- ЗАДАНИЯ ДЛЯ ВЫПОЛНЕНИЯ -
A. Перечислите все способы проверки состояния инструмента, названные в обсуждении аккордеона.
B. Воспроизведите фрагмент обсуждения аккордеона от слов «Это, конечно, не» до слов «пальчиками и посмеяться.» включительно.
C. Напишите продолжение обсуждения аккордеона, начиная сразу после его последних строк.

- ФРАГМЕНТ ТЕКСТА -
────────────────
# Помогите определить что за аккордеон?



## banaks (18 Апр 2016)

Вот такой аккордеон сказали что немецкий 1930-1935г. Ваше мнение?


----------



## Kuzalogly (18 Апр 2016)

Это, конечно, не совсем аккордеон. Это детская игрушка для совсем малышей. Чтобы малыш мог извлекать звуки и получать удовольствие. Кстати, игрушка весьма качественная при соответствующем состоянии. Состояние надо проверять разборкой, лупой и тестами. Взрослому он не интересен, а вот ребёнку- вполне. Не для обучения, конечно, ибо с этой игрушкой преподаватель разговаривать не будет. А потыкать пальчиками и посмеяться. 

Хорошая вещь. Что ещё определять?


----------



## banaks (18 Апр 2016)

По возможности кто производитель? И куда "РЕБЁНОЧКА" можно "ПРИСТРОИТЬ".


----------



## Kuzalogly (18 Апр 2016)

Отдайте в детский сад, где есть уроки музыки.


----------



## banaks (18 Апр 2016)

Хотя бы узнать где и когда кем выпускался.Потом можно и отдавать.


----------



## banaks (18 Апр 2016)

Нашёл фото другого аккордеона этого производителя но не могу определить страну и года?Ludroig BellaDonna


----------



## Kuzalogly (19 Апр 2016)

Правда интересно?
На Вашем инструменте надо искать клеймо  D.R.P. Дойче Р*ейх* П*атент* (Deutsches Reichs *Patent*). Это докажет, что аккордеон действительно фашистский, с 1935 по 1945 год. Если Дэ Эр Пэ нет, то это инструмент до Адольфа Гитлера.   А точнее Вам зачем?


----------



## banaks (19 Апр 2016)
────────────────
- ИЗВЛЕЧЁННЫЕ ДАННЫЕ -
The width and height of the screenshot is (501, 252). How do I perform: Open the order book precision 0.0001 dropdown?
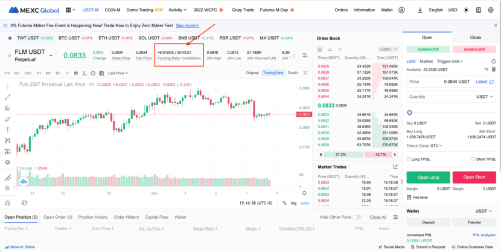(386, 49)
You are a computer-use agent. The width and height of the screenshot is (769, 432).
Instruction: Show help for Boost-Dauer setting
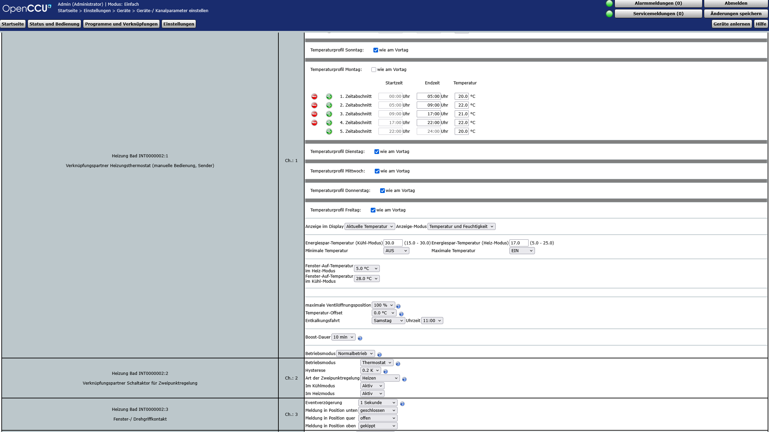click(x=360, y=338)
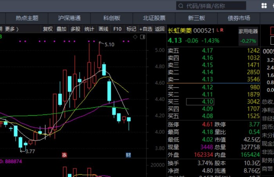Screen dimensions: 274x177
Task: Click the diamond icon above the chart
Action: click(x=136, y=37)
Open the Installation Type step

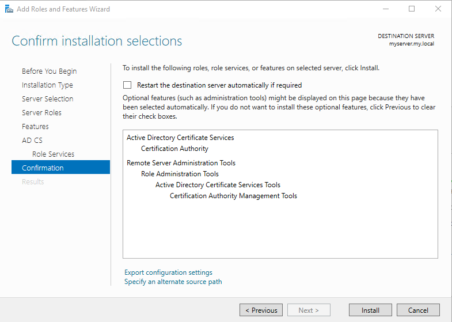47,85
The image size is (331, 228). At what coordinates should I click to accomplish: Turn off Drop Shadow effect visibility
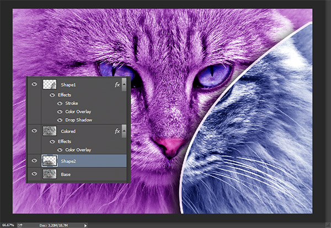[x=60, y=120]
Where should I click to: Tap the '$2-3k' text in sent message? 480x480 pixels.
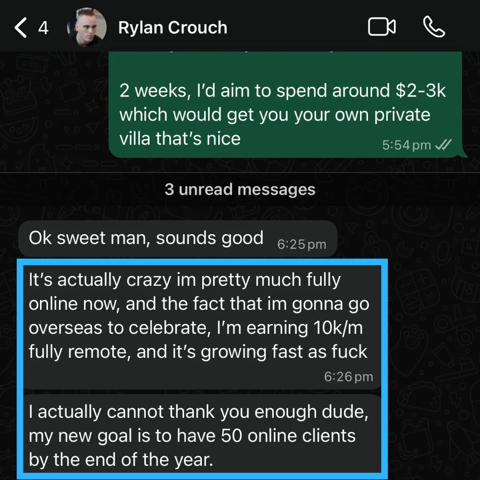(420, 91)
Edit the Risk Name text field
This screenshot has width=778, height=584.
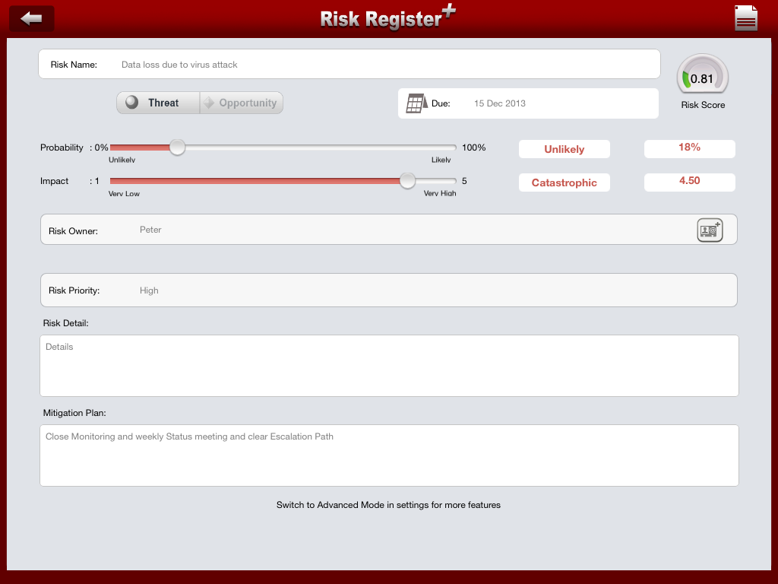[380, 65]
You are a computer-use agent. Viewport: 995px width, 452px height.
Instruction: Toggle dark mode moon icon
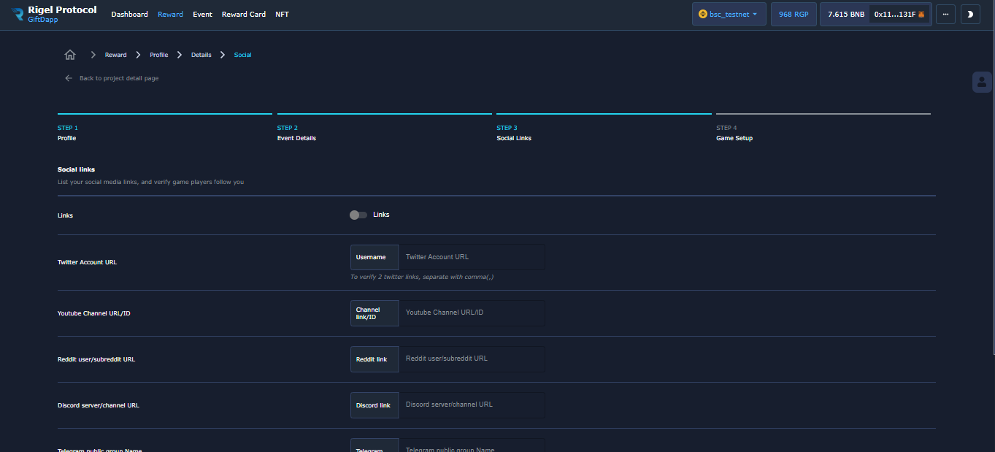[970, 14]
────────────────
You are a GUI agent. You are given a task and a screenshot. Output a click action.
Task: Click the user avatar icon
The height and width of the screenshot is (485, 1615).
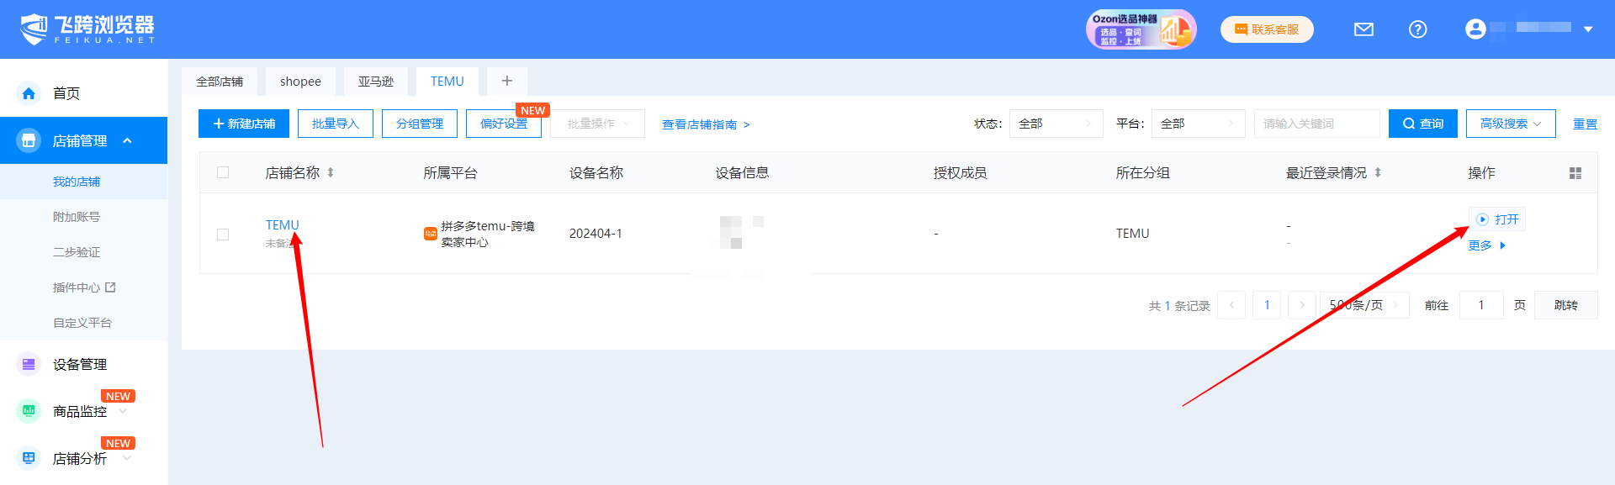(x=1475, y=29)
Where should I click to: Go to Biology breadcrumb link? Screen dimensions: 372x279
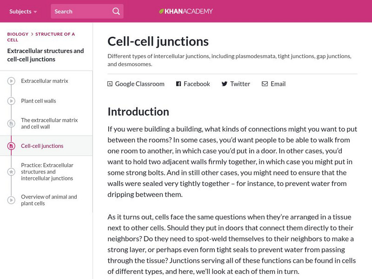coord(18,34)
────────────────
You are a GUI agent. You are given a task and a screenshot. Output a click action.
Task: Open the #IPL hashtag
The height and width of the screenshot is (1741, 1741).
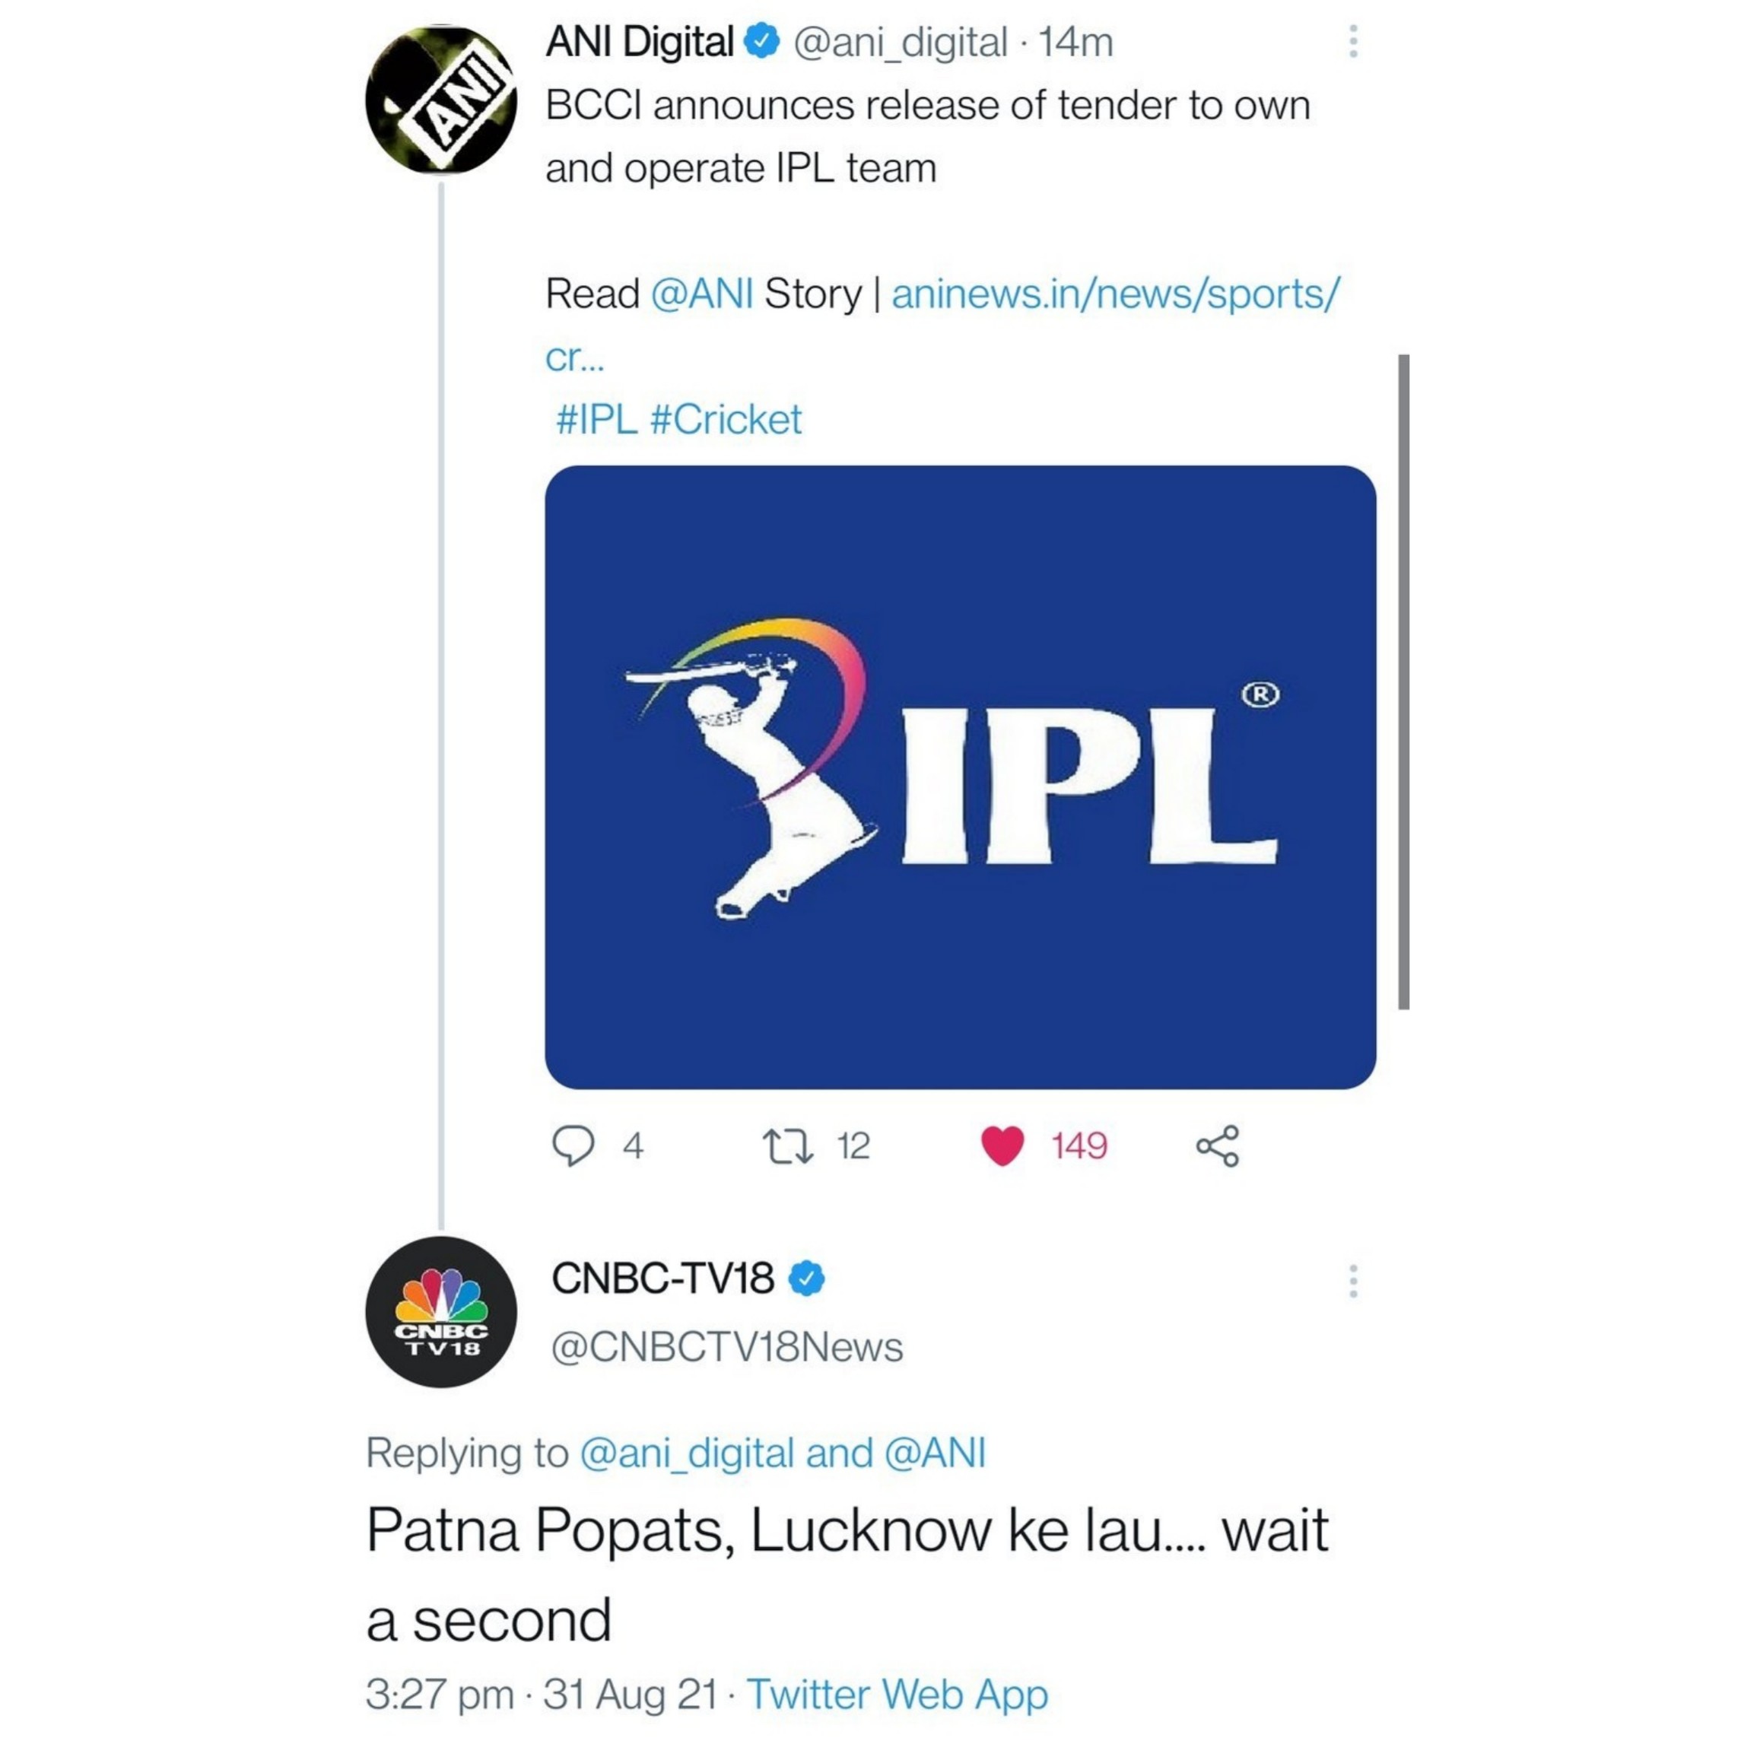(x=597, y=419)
────────────────
- ОТВЕТЫ -
A. Разборка, лупа, тесты.

B.
Это, конечно, не совсем аккордеон. Это детская игрушка для совсем малышей. Чтобы малыш мог извлекать звуки и получать удовольствие. Кстати, игрушка весьма качественная при соответствующем состоянии. Состояние надо проверять разборкой, лупой и тестами. Взрослому он не интересен, а вот ребёнку- вполне. Не для обучения, конечно, ибо с этой игрушкой преподаватель разговаривать не будет. А потыкать пальчиками и посмеяться.

C.
Просто инструмент как то "впал в душу" а информации о нём у меня только та что "сказали что немецкий 1930-1935г." Клейма нету никакого.А любопытства становиться больше.


----------



## Kuzalogly (19 Апр 2016)

Если нет Дэ Эр Пэ- это до фашистов. Начало 1930-хх.
А что он так "в душу впал"? Обычный ширпотреб тех времён, ничего особенного.


----------



## banaks (19 Апр 2016)

Спасибо и на этом.


----------



## Игорь Звукач (20 Апр 2016)

Этот аккордеон был сделан в Германии. Не раскрученная модель, лет 60 как её уже нет...


----------



## banaks (20 Апр 2016)

Получается по этому так мало информации об детском аккордеоне.Просто не разрекламировали?


----------



## Игорь Звукач (20 Апр 2016)

banaks писал:


> Бюджетный вариант, какая уж там реклама. Тем более в 40-х годах. Кто привёз трофейник после войны, вот и дожили до наших дней... а ваш аккордеончик почистить, настроить и душу веселить, ещё поживёт...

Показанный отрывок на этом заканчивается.